Transcribe word for word the lines below from the line with "Veja todos os produtos (82, 2394)" through the line with "[button] (1055, 22)", ends included.

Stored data
◇ ◇ ◇ ◇

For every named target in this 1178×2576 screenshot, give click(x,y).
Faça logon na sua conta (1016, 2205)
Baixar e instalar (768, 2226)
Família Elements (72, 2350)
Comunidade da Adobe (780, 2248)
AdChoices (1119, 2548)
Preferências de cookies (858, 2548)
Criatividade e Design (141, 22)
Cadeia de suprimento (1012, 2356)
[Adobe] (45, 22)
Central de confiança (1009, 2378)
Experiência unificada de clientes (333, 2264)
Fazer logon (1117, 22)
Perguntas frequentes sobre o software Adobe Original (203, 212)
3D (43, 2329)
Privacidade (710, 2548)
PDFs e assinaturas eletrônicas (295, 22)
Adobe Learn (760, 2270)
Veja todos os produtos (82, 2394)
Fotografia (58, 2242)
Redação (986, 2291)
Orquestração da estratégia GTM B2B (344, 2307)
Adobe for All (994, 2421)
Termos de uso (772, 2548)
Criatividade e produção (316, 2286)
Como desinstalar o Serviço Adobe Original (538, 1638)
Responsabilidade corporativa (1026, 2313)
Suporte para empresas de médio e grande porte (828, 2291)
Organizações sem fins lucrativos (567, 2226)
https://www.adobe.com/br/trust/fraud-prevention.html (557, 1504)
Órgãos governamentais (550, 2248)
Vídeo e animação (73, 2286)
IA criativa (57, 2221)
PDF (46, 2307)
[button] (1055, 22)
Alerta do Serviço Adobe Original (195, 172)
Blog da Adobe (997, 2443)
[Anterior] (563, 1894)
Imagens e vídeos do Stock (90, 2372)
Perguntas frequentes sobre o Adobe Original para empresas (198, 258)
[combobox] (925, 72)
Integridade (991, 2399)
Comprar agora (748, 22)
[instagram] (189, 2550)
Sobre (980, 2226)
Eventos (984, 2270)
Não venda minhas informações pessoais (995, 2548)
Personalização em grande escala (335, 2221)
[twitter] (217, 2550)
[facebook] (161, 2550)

◇ ◇ ◇ ◇

EXERCISE SOLUTION:
Veja todos os produtos (82, 2394)
Fotografia (58, 2242)
Redação (986, 2291)
Orquestração da estratégia GTM B2B (344, 2307)
Adobe for All (994, 2421)
Termos de uso (772, 2548)
Criatividade e produção (316, 2286)
Como desinstalar o Serviço Adobe Original (538, 1638)
Responsabilidade corporativa (1026, 2313)
Suporte para empresas de médio e grande porte (828, 2291)
Organizações sem fins lucrativos (567, 2226)
https://www.adobe.com/br/trust/fraud-prevention.html (557, 1504)
Órgãos governamentais (550, 2248)
Vídeo e animação (73, 2286)
IA criativa (57, 2221)
PDF (46, 2307)
[button] (1055, 22)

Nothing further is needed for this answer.